The next morning we woke up early (to the Muezzin’s call) and poked around the now eerily silent and empty Djemma El Fnaa, then we had a nap to reset our jetlagged internal clocks. After a little bit more souk exploring, we trudged back up Mohammed V to pick up our rental car.

The next several days were to be a wholly unscripted jaunt through the south of Morocco, the Bled Es Siba, or, "land outside governmental control.". Our loose plan was to cross the high Atlas east of Marrakech and wander southeast, into the Sahara.  This was it. We had no further plan, no reservations, and no obligations.  It is a good way to go.  We were issued a Hyundai Accent with a peppy and parsimonious diesel engine and off we went. 

Traffic jam in Marrakech

Our next move was inspired. A larger hand was guiding us because right off of the main road out of town there was a hypermart, which we pulled into and loaded up the trunk of our silver camel with bottles of mineral water, tubs of olives, chips and a case of beer (Flag Special, a stalwart companion) We were new to the country, but not new to the desert.

And so commenced the great Moroccan road trip with an American accent.

The road that crosses the Atlas east from Marrakech is called the Tizi ‘N’ Tichka, and it is a knockout. A spectacularly switchbacked road that winds tortuously up out of the coastal, green side of the mountains and into the dry interior.

Descending into the dry side.

We made stately progress, stopping to shoot photos as the whim took us or the scenery demanded. We bought rocks from roadside vendors, glittering geodes in amazing colors. Once over the Atlas and just before sunset we arrived at Ait Benhaddou. Ait (tribe, or ‘sons of”) Benhaddou is one of the many Kasbahs that used to line the caravan routes. Before the West African coast was opened up to ocean based trade, the brisk commerce in salt, slaves, ivory and gold all went overland.

The evening light played amazingly on the sandstone, with the snow capped Atlas looming behind.
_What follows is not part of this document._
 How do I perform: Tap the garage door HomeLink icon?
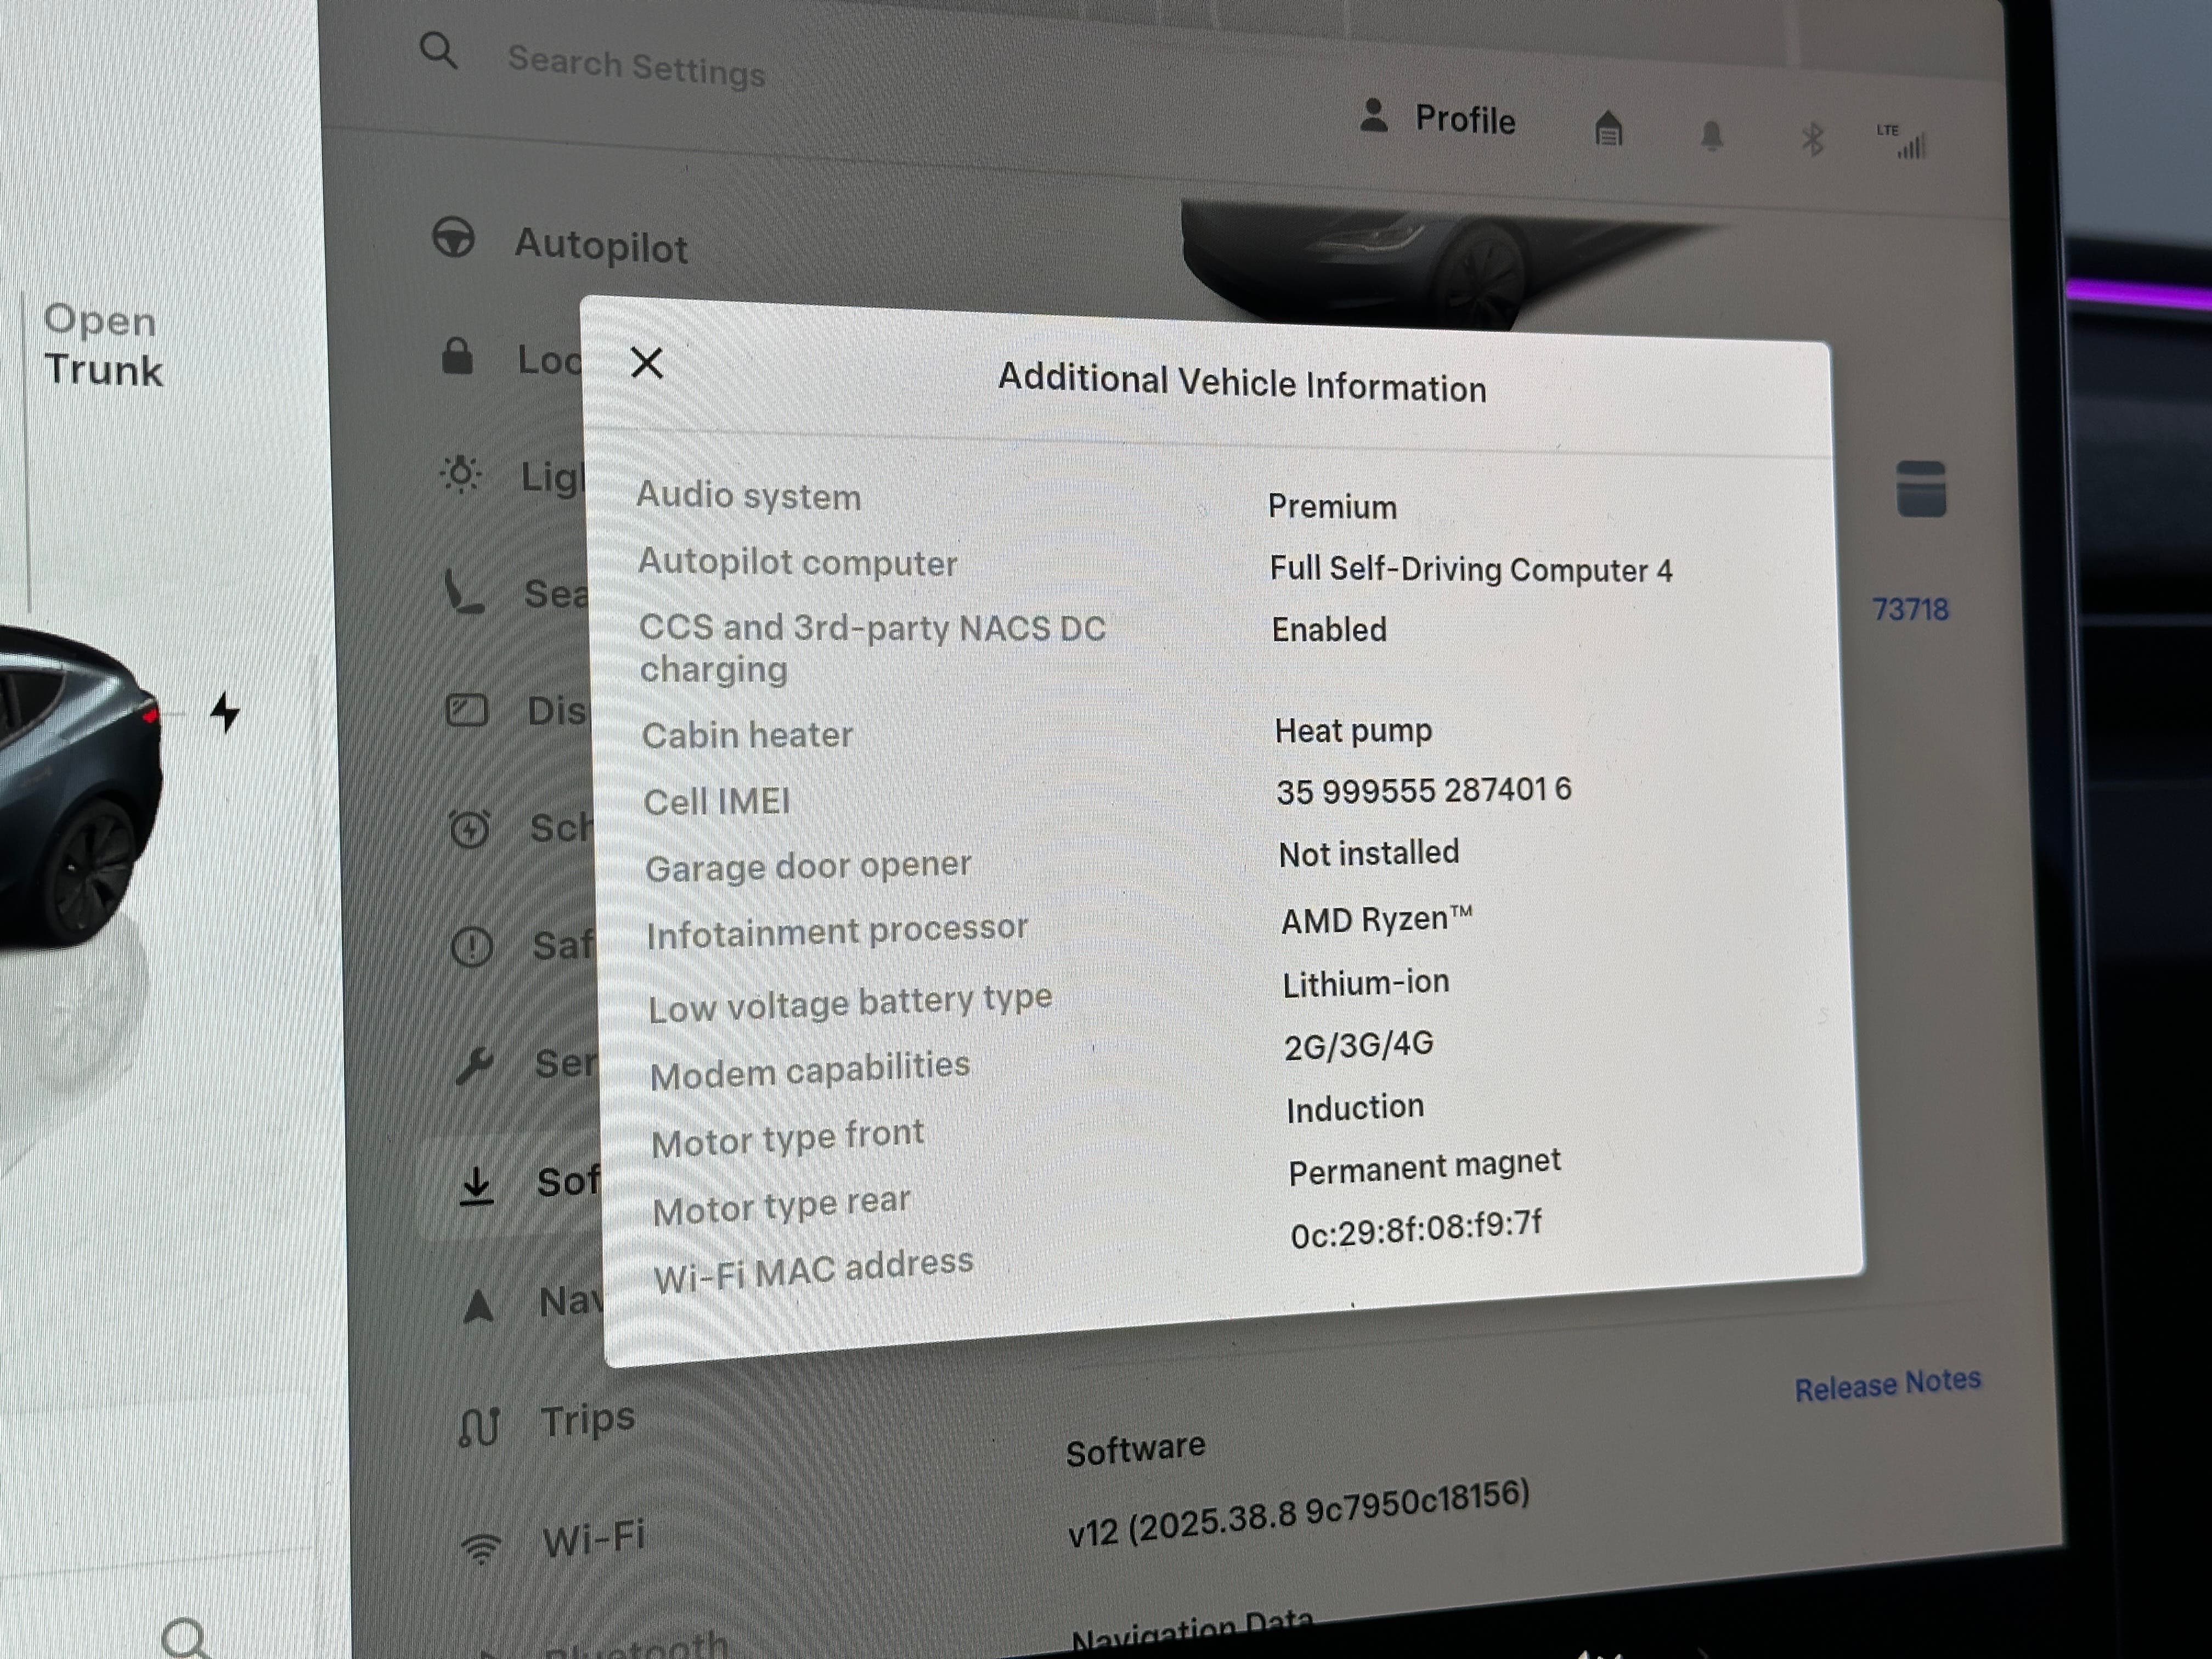click(x=1608, y=128)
We buzzed through town to get the lay of the land, then circled back and met, or rather, veered off the road to avoid running into, Abdul. Swathed in traditional nomadic dress- long blue robe and cheche wrapped around his head-he greeted us in English, directed us to a decent hotel and showed us the view of the Kasbah from the terrace. He spoke English well, interspersing his phrases with a deep, James Earl Jones laugh. He joined us for tea, prepared and presented in the Berber fashion. The first glass is poured back into the pot to aid the brewing process, then all 3 glasses are poured from a height of a foot or two to aerate the tea and create a foamy head.
“Berber Whiskey!” “Bismallah!”
We had met, indeed run right into the arms of our first hustler. If guidebooks are to be trusted (and I implore you not to place unwavering faith in these useful tomes) this would be the first of many annoying confidence games to be played out here in the south.

In reality, it was not so bad. Thought the game was clearly afoot, Abdul had a likeable, gentle manner. Through our meal he drifted to our table to check in on us and chat. He was, he claimed, a nomad. Based in the desert outpost of M’Hamid he spends much of the year caravanning his camels across the Sahara, trading for carpets, silver and other goods. He comes to Ait Benhaddou to see family a few times a year.
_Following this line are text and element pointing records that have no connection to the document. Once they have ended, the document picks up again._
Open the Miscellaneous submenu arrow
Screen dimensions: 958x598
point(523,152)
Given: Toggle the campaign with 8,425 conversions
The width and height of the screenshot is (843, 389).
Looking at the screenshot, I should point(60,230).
So he said. The story seemed too good to be true, but it was sugary sweet and we were in his country, so we accepted it.

That night we had a protracted battle with the lock on the door of our room. It locked us in, a wicket we were only able to unstuck ourselves from by taking apart the doorknob, pulling sideways on the door, and prying the jamb with a Leatherman. We jury rigged the catch with a Band-Aid, had a celebratory beer and went to bed.